§ **Aufgabenliste**
A - Gib aus der Kasuistik den Abschnitt wörtlich wieder, der mit „Kasuistik: Patient mit“ beginnt und bis einschließlich „< 3 Monate).“ reicht.
B - Beantworte anhand der Kasuistik die folgenden Fragen:
(i) Wie alt ist der Patient?
(ii) Wie viele Defibrillationen wurden während der Reanimation vor 9 Jahren durchgeführt?
(iii) Um welche Uhrzeit zeigte die AICD-Abfrage die Schockabgabe am Tag der Vorstellung?
C - Fasse die Kasuistik in zwei Sätzen zusammen.

§ **Ausgewählter Textauszug**
════════════════
Kasuistik: Patient mit angeborenen Aortenklappenfehler, ICD und überlebten Sekundenherztod
Ein 66 Jahre alter und kardial völlig beschwerdefreier Patient stellt sich bei uns in der Praxis vor, nachdem es am frühen Morgen gegen 4 Uhr zu einer ICD-Schockauslösung gekommen war. Noch in der Wartezone gab der ICD (Implantierbarer Carioverter-Defibrillator) einen Signalton ab, der den schwachen Ladezustand der Batterie anzeigte (Restlaufzeit < 3 Monate).
Zunächst zur Vorgeschichte: Seit 12 Jahren war ein Linksschenkelblock bekannt. Vor 9 Jahren erlitt der Patient einen Sekundenherztod morgens gegen 4.30 Uhr zuhause im Bett. Die Ehefrau wurde durch Schnappatmung darauf aufmerksam und führte zusammen mit dem Sohn „beherzt“ eine Wiederbelebung durch, bis der Notarzt eintraf, Kammerflimmern feststellte und letztlich eine erfolgreiche Defibrillation (14 Defibrillationen während protrahierter Reanimation über 1 1/4 Stunden) durchführte. Im Krankenhaus konnte eine Herzvergrößerung mit eingeschränkter Ejektionsfraktion von 33 % und eine mittelgradige Aortenklappeninsuffizienz festgestellt werden. Eine koronare Herzerkrankung wurde invasiv ausgeschlossen und eine Dilatative Kardiomyopathie diagnostiziert. Es wurde eine ICD Implantation durchgeführt.
Die 9 Jahre später in unserer Praxis durchgeführte AICD-Abfrage zeigte eine adäquate Schockabgabe frühmorgens des selben Tages um 4.07 Uhr.
════════════════
§ **Die Daten**
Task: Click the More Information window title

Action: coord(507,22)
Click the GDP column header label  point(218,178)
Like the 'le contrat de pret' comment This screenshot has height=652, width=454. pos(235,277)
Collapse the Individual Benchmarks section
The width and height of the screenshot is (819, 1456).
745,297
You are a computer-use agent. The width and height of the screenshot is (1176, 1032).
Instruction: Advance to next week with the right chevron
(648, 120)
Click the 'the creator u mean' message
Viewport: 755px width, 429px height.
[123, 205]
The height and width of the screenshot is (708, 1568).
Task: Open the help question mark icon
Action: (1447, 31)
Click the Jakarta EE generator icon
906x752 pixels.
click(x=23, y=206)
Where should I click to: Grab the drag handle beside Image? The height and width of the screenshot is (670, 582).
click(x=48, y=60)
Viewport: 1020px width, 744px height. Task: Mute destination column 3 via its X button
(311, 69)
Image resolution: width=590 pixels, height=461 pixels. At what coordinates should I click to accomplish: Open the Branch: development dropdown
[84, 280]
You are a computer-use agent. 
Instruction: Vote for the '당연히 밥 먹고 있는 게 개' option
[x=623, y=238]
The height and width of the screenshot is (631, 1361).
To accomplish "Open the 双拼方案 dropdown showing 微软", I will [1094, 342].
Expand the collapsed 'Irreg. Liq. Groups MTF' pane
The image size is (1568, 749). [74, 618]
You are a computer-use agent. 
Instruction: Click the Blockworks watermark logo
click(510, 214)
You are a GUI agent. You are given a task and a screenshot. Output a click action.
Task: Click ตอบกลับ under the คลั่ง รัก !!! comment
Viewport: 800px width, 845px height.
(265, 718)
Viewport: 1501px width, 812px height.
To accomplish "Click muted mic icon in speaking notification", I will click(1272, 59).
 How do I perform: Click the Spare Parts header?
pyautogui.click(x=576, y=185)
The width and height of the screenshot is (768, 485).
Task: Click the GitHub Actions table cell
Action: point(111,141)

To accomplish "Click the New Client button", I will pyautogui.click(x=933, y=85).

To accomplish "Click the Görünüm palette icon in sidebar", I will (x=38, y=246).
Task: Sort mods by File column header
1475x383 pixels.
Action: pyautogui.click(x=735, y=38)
════════════════
§ **Antworten je Aufgabe**
A -
Kasuistik: Patient mit angeborenen Aortenklappenfehler, ICD und überlebten Sekundenherztod
Ein 66 Jahre alter und kardial völlig beschwerdefreier Patient stellt sich bei uns in der Praxis vor, nachdem es am frühen Morgen gegen 4 Uhr zu einer ICD-Schockauslösung gekommen war. Noch in der Wartezone gab der ICD (Implantierbarer Carioverter-Defibrillator) einen Signalton ab, der den schwachen Ladezustand der Batterie anzeigte (Restlaufzeit < 3 Monate).

B -
(i) 66 Jahre
(ii) 14 Defibrillationen
(iii) Um 4.07 Uhr

C - Ein 66-jähriger, kardial beschwerdefreier Patient stellte sich nach einer frühmorgendlichen ICD-Schockauslösung in der Praxis vor, wobei der ICD zudem einen schwachen Ladezustand der Batterie anzeigte. Das Gerät war vor 9 Jahren implantiert worden, nachdem der Patient einen Sekundenherztod mit Kammerflimmern überlebt hatte und eine Dilatative Kardiomyopathie diagnostiziert worden war, und die Abfrage zeigte eine adäquate Schockabgabe um 4.07 Uhr.